- [WHAT NEEDS TO BE DONE] Rewrite these lines with "toggle" swapped for "switch" and everything else unchanged. Leave out the pictures.

** Start DATA PROVIDED **

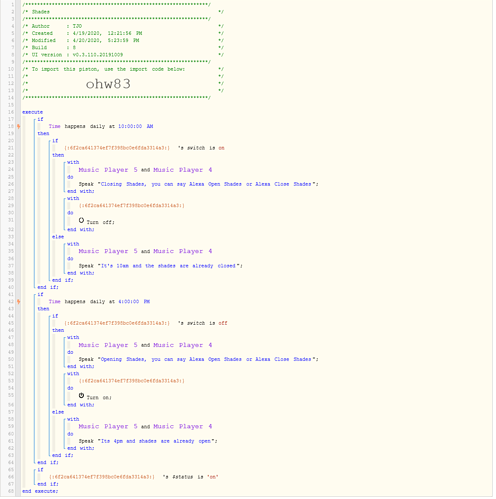Click the Turn on action text
The height and width of the screenshot is (499, 496).
[x=99, y=398]
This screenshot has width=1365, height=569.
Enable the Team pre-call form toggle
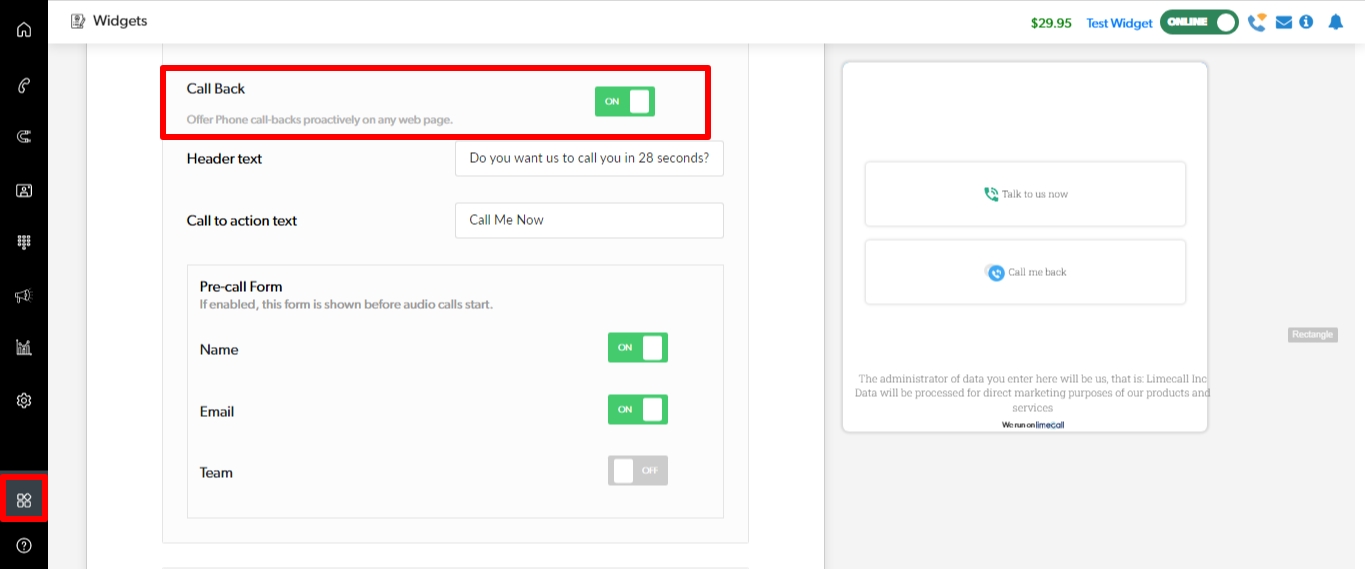click(x=638, y=470)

** End DATA PROVIDED **

- [EXERCISE SOLUTION]
Click the Turn on action text
The height and width of the screenshot is (499, 496).
[x=99, y=398]
This screenshot has width=1365, height=569.
Enable the Team pre-call form switch
click(x=638, y=470)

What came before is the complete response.